Dans le Myreur, Septime Sévère régnera seul, en 194 de l'Incarnation, comme « vingt-et-unième empereur » (I, p. 578 et I, 579). Il mourra en 212 de l'Incarnation, après quelque 18 ans de règne, assassiné par les Romains, furieux parce que leur empereur refusait de partir combattre en Judée Clodas, le roi d’Écosse qui avait conquis Jérusalem et fait baptiser le peuple (II, p. 4).

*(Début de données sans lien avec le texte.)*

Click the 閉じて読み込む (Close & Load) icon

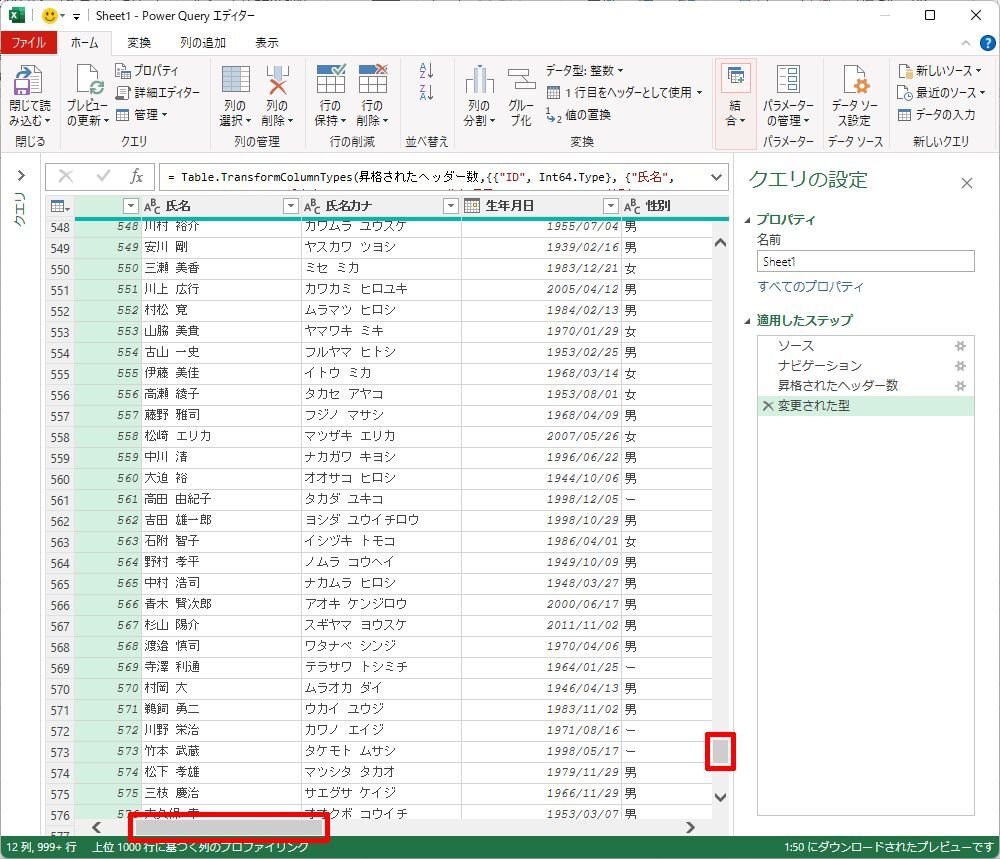(28, 82)
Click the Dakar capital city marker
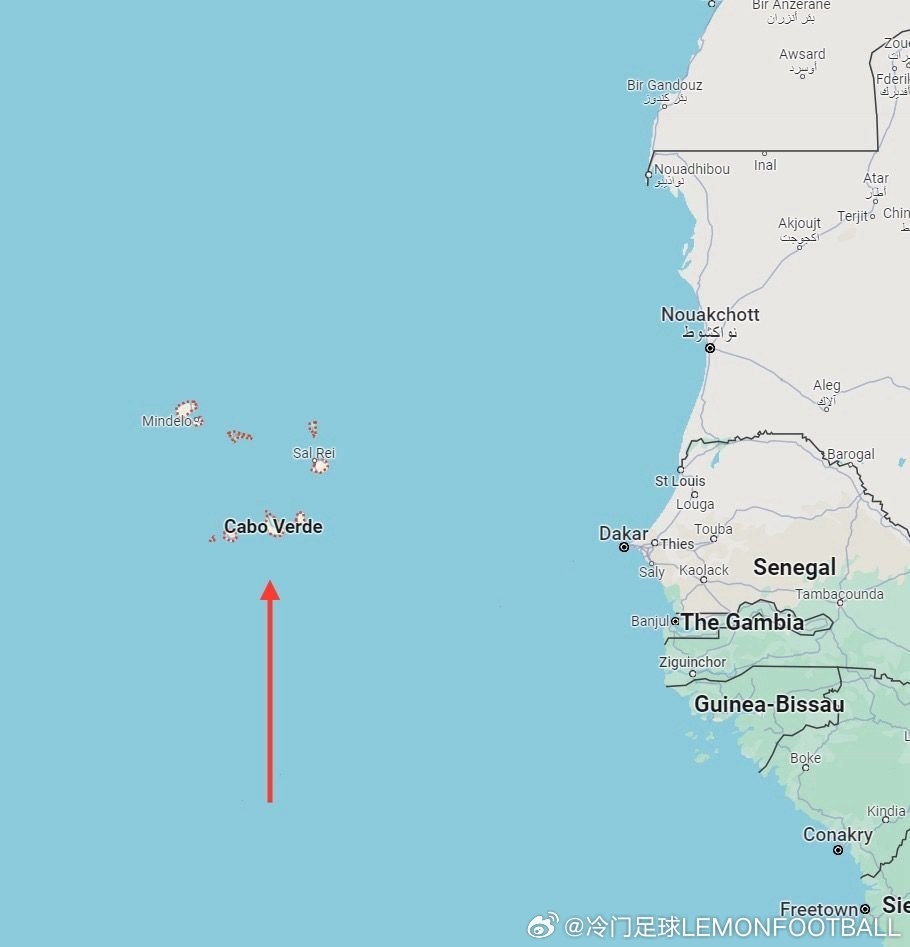The width and height of the screenshot is (910, 947). (x=624, y=547)
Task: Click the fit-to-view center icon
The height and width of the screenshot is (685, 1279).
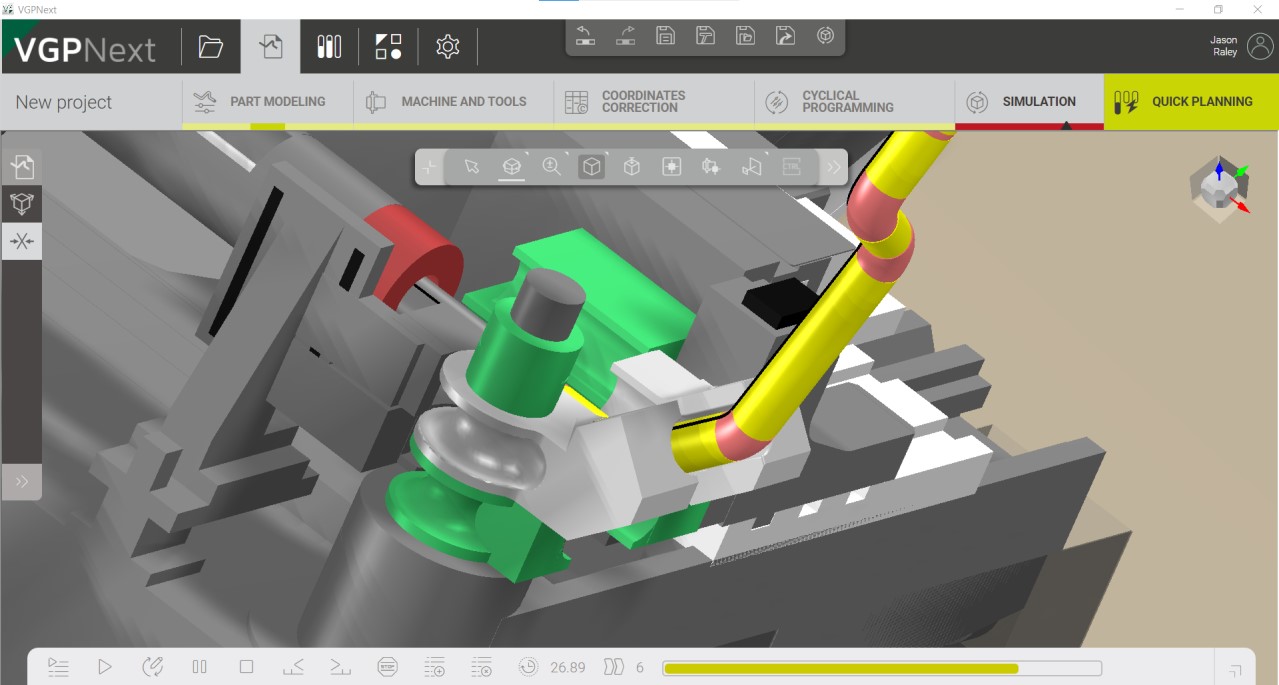Action: click(x=672, y=167)
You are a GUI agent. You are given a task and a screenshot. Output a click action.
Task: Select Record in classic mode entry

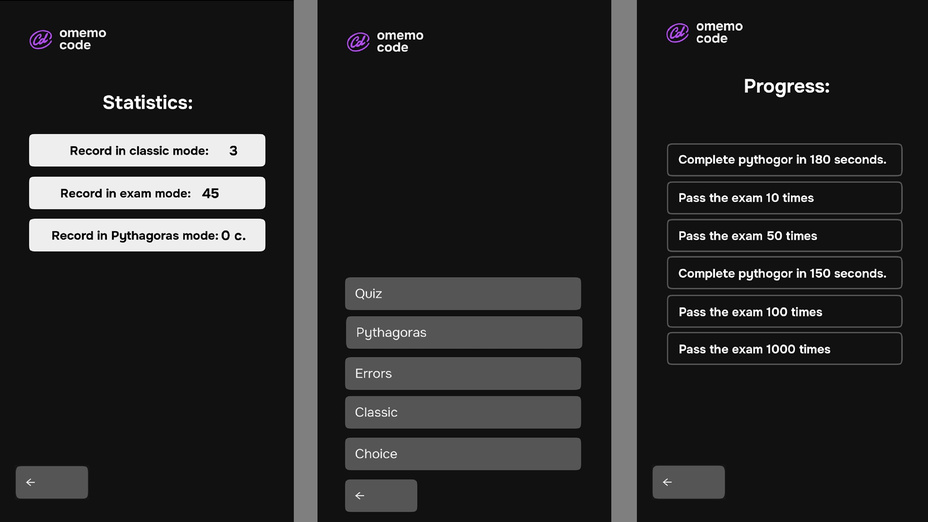pyautogui.click(x=147, y=151)
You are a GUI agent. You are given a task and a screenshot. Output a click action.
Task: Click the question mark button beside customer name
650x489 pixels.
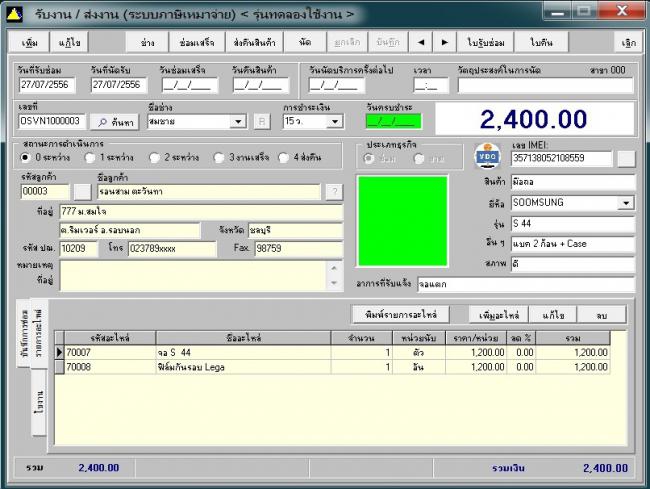click(333, 191)
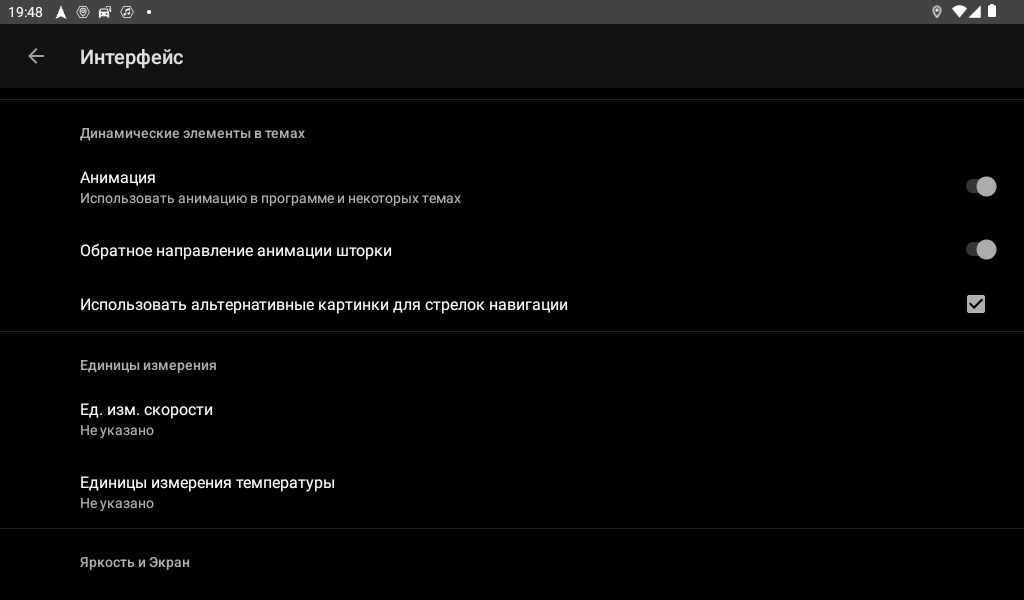Go back using the arrow beside Интерфейс
Viewport: 1024px width, 600px height.
click(36, 57)
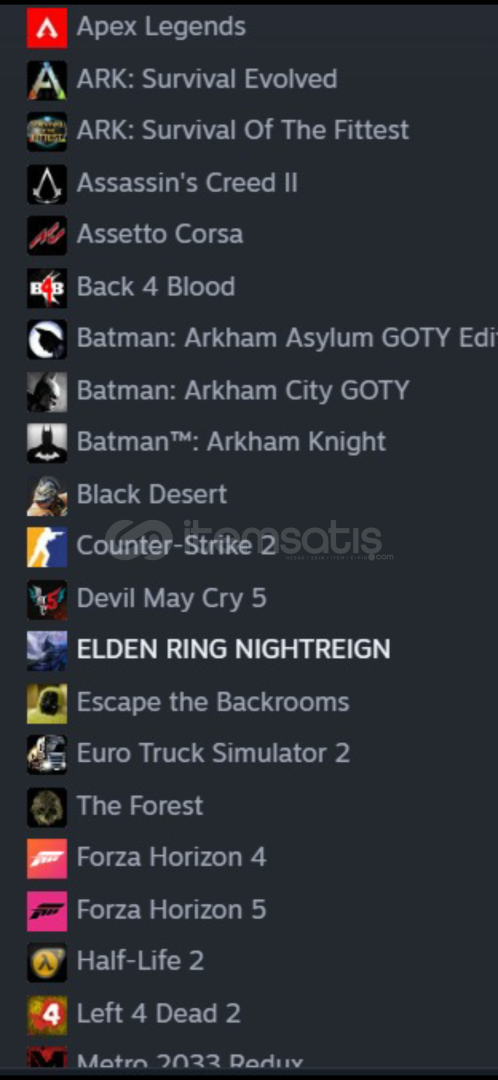This screenshot has height=1080, width=498.
Task: Select the Counter-Strike 2 icon
Action: click(47, 547)
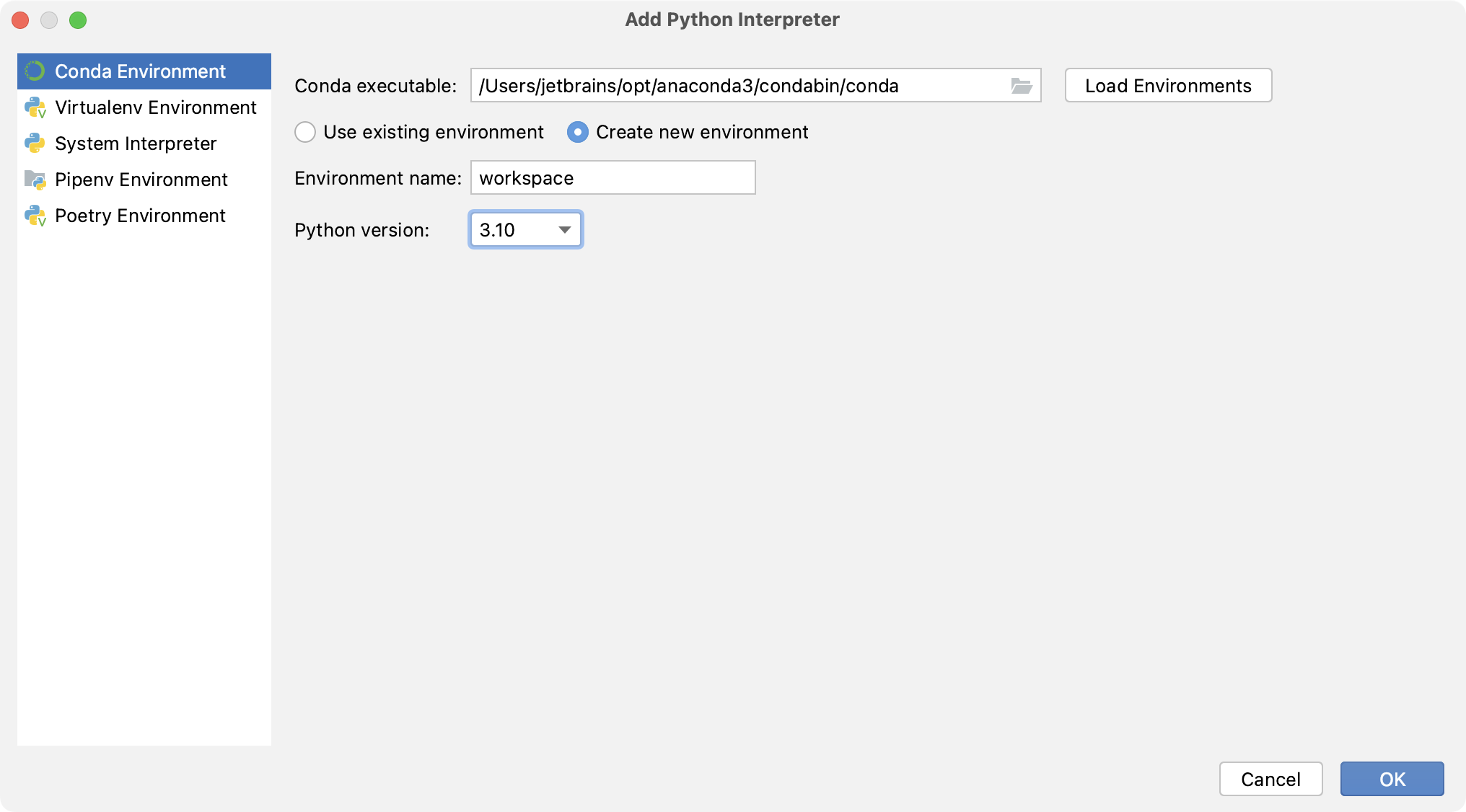Click the folder browse icon for conda executable
The height and width of the screenshot is (812, 1466).
click(x=1022, y=86)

On a dit plus haut qu'il était mort, à 65 ans, malade, de mort « naturelle » en quelque sorte, dans son quartier général de York (Eburacum), en Angleterre. On voit donc qu'en ce qui concerne Septime Sévère, Jean se détache nettement de la réalité historique pour la cause de son décès, mais non pour sa date (211 de notre ère ; 212 de l'Incarnation).

Par contre, pour ce qui est de sa succession, la présentation du Myreur, II, p. 4-5, est totalement fantaisiste.

Alors que, dans l'Histoire, on vient de le dire, Septime Sévère n’a que deux fils, Caracalla et Géta, qui deviendront empereurs, très peu de temps il est vrai pour Géta, le chroniqueur donne au défunt trois fils, qui deviendront tous les trois empereurs et dont il fournit les noms : Dédius, Éphius et Sévérus.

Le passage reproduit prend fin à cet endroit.